4/ Bitcoin presently costs on the order of $6.5k per megabyte of data added to the block chain.
Yes it is true that tx's are pretty expensive (I don't know how accurate your figure is). Currently the majority of that is covered by the mining reward, the user only pays a few cents if anything.
The fact is we REALLY don't need an insanely high hashrate to protect the network. We only need just enough to protect the network. If miners aren't getting paid enough, they will switch off, incresing the revenue for every other miner. We don't need an insanely high hashrate. Yes this is bad for miners but miners should know that Bitcoin mining is very new and has significant risks.
Also if Bitcoin becomes big the transaction fees will cover some of the mining reward. This is what Satoshi predicted would happen.
The other thing is changes to the concensus system could make mining a thing of the past, or less important. I believe that one day we may move to another concensus system (such as a hybrid POW/POS like proof of activity) once another concensus system is well studied, tested, understood and has obvious benefits for Bitcoin. This could significantly change this situation.
Also this factoid isn't very useful. The blockchain is designed to store transaction data, which is typically under 1KB in size. Why don't you ask your bank how much they charge for storing your stuff in their vault
5/ The entire market cap of Bitcoin as of 4/1/2015 is a fee paid to someone for work already done between 2009 and 4/1/2015.
I am kind of confused by this statement. I think you are saying that the market cap of Bitcoin was paid out to miners as a fee over the last couple of years.
Please name me one currency that doesn't pay out it's newly minted currency to someone for work done.
6/ Most advantages of Bitcoin which matter are captured by, and improved upon by, a LAMP app which simply holds account balances.
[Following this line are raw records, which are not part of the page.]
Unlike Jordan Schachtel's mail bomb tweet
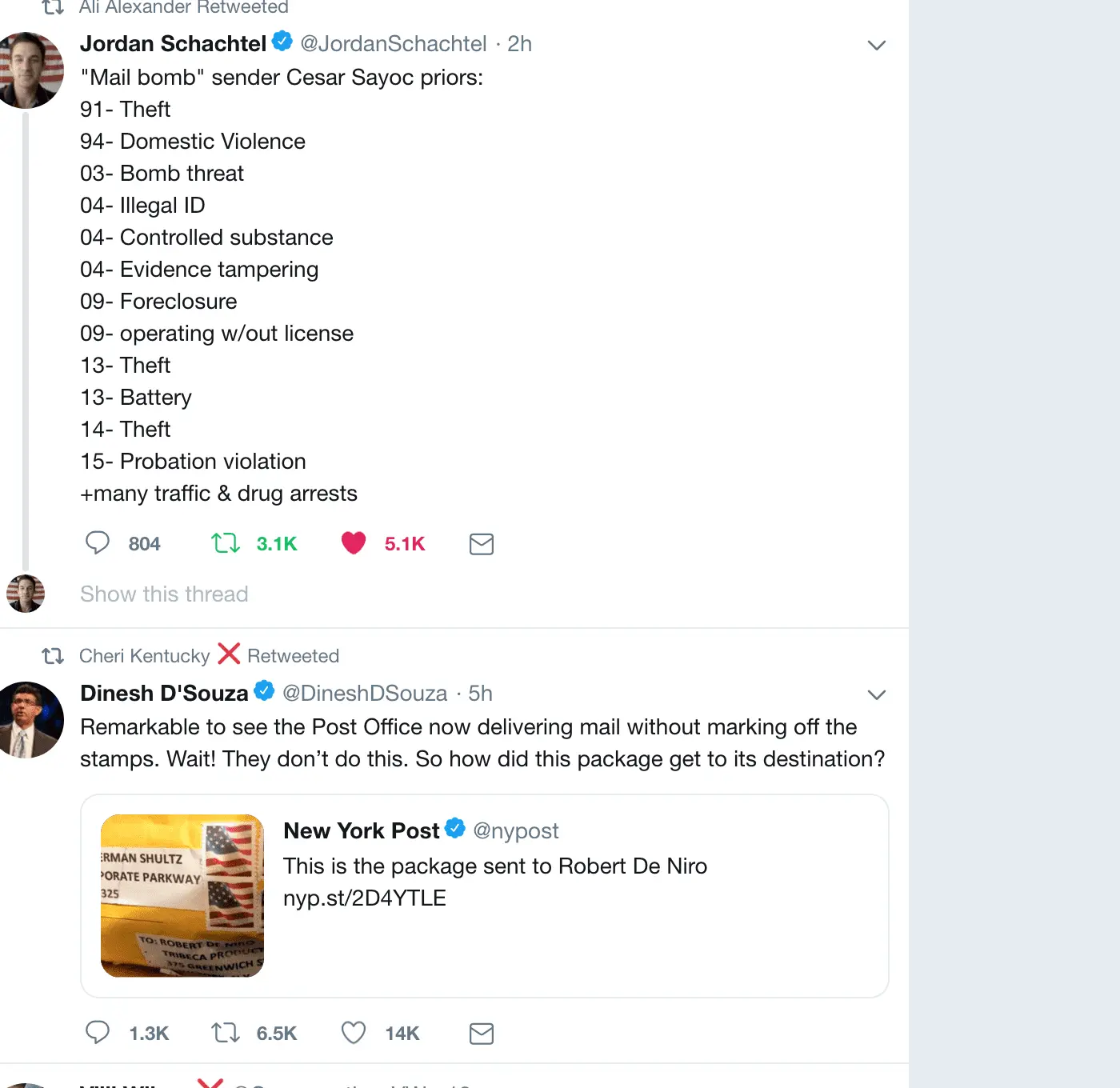 point(354,543)
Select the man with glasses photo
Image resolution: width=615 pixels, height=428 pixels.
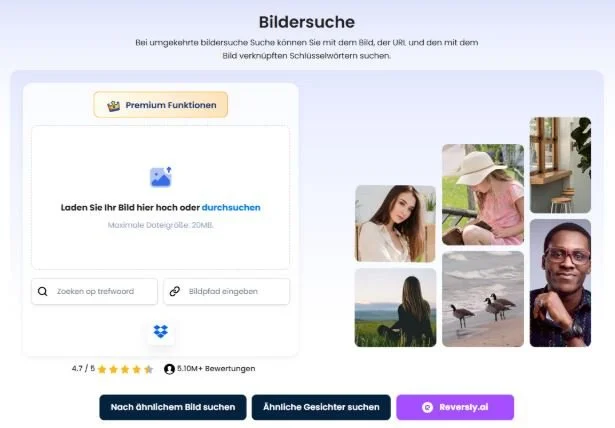[x=560, y=283]
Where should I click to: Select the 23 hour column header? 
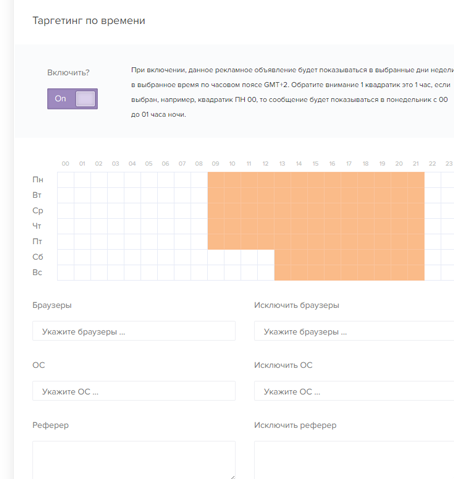[x=449, y=164]
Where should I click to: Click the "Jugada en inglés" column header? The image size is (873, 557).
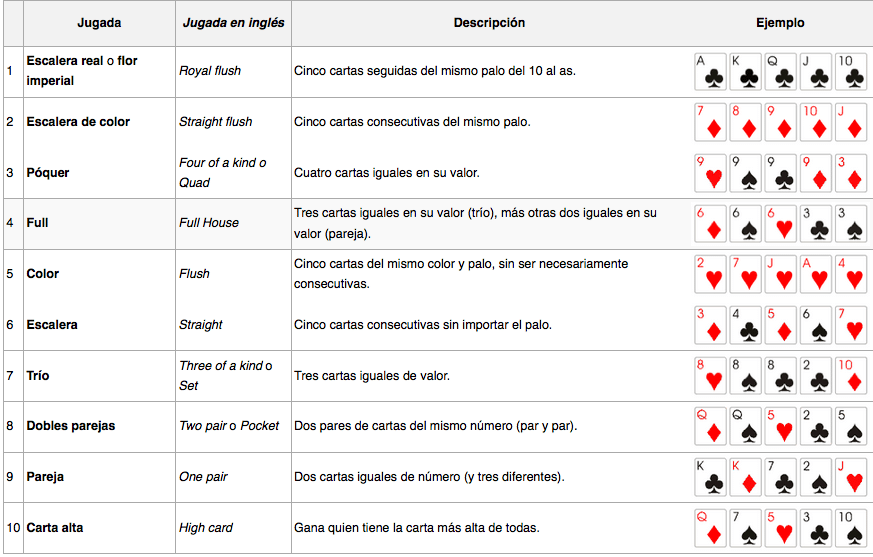(x=233, y=23)
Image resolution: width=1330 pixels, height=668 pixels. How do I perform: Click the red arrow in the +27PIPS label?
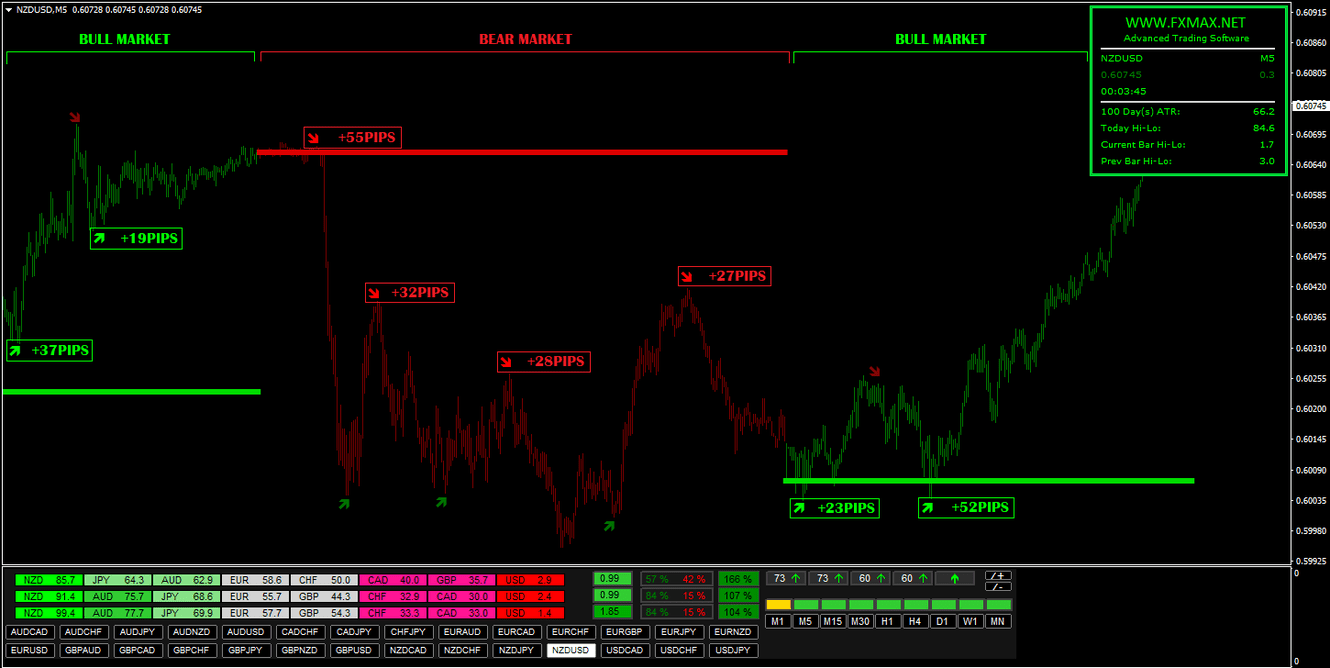(688, 276)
You are right, depending on what aspects of Bitcoin you see as an advantage. Centralized systems are more efficient. However such a system would end up just like e-gold, libertyreserve, digicash and all the others who tried to make centralized payment systems similar to Bitcoin in the past.
7/ Bitcoin's Internet cheering squad is a spontaneously organized boiler room. This is Bitcoin's #1 engineering and marketing achievement.
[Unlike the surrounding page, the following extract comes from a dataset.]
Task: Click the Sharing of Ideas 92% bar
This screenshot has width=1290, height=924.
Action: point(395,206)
I hate some of the pro-Bitcoiners, in particular the ones who think that Bitcoin is some kind of untouchable God or something. Bitcoin has advantages and disadvantages, strengths and weaknesses.
9/ Bitcoin is not a protocol in any meaningful sense of word. It is a single C++ codebase that you have to be bug-for-bug compatible with.
This is something that really bugs me. We do need a more defined protocol, but we are getting there. We have BIPS for many things now, which is a good start but we do need better documentation.
10/ Bitcoin's disaster recovery plan is a) get a cabal of people together in IRC, b) shut down the entire payment network, c) sort things.
What are you talking about? This is not the disaster recovery plan and It is not possible for them to shut anything down.
12/ Time between Bitcoin blocks is not guaranteed (follows a Poisson distribution). Sometimes all pending transactions just stop for a while
Why do you think it needs to be guaranteed?
13/ The media following Bitcoin, both enthusiast press and tech rags, are so incompetent at their jobs that it beggars belief.
This is so true and it is such a joke, take for example the Dorian Satoshi incident or the "Bitcoin CEO is dead" reports, however it's not just Bitcoin. The media are so incompetent at their jobs period.